I then exported the G8F shape from base resolution, and this time, used this method to create a separate head and body morph. I like separate morphs because I like as much control as I can get.
My go-to fibermesh eyebrows for characters that already have painted-on brows is Real Eyebrows. It's a great product because it covers a lot of eyebrow ground, offers a fair amount of morphs (such as thicken, curl, etc.) and you can pluck as you see fit. Note, though, that the script does not work at all. So, a long time ago, I went through this process to prepare this product for G8F:
- Load both G3F and G8F.
- Load any Real Eyebrow eyebrow preset on G3F.
- Save the scene. I do this because using Geometry Editor will sometimes crash Daz Studio.
- Switch to Geometry Editor tool and make sure the eyebrow is selected.
- Right click and select all hidden, add to default group to unhide everything.
- Unparent from G3F and "fit to" G8F.
- If you use Iray, select the eyebrows, and in the Surfaces tab, choose both the "Default" and "Hiding" surfaces. Convert to Iray (usually saved to Shader Presets > Iray > DAZ Uber > !Iray Uber Base.duf).
- Select the eyebrows and save as Support Asset > Figure/Prop Assets, choosing compatibility base and compatible with G8F.
I then use this method:
- Load the saved G8F Real Eyebrow onto G8F.
- Save the scene!
- Switch to Geometry Editor tool, right click, and select Selection Mode > Lasso Selection.
- Use the mouse to draw an outline around a portion of the eyebrow you want to hide (anything that's not the painted brow in this case).
- Right click, select Geometry Selection > Select Connected.

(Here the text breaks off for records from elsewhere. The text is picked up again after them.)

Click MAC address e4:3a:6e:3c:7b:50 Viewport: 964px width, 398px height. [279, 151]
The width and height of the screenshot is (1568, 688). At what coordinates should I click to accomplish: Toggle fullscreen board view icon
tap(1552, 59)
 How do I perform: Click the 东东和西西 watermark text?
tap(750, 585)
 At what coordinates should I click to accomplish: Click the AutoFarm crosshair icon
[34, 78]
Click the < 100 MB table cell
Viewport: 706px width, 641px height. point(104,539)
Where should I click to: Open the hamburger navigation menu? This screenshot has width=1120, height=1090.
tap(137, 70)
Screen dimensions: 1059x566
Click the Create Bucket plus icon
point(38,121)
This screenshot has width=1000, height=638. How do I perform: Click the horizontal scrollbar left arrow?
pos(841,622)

This way, the entire brow hair of each hair selected will be included so you won't have awkwardly cut brow hair or a brow hair that does not have a root.
- Right click again, select Geometry Assignment > Create Surface from Selected and name a new surface area, "Hidden." For some reason, the existing "Hiding" surface area just does not work for me.
- Set opacity for "Hidden" to 0.
- Repeat steps 4 and 5 for other areas to hide, but instead of step 6: Right click, select Geometry Assignment > Assign to Surface > "Hidden."
- Rinse and repeat as necessary.
- Apply appropriate hair shader to the eyebrows.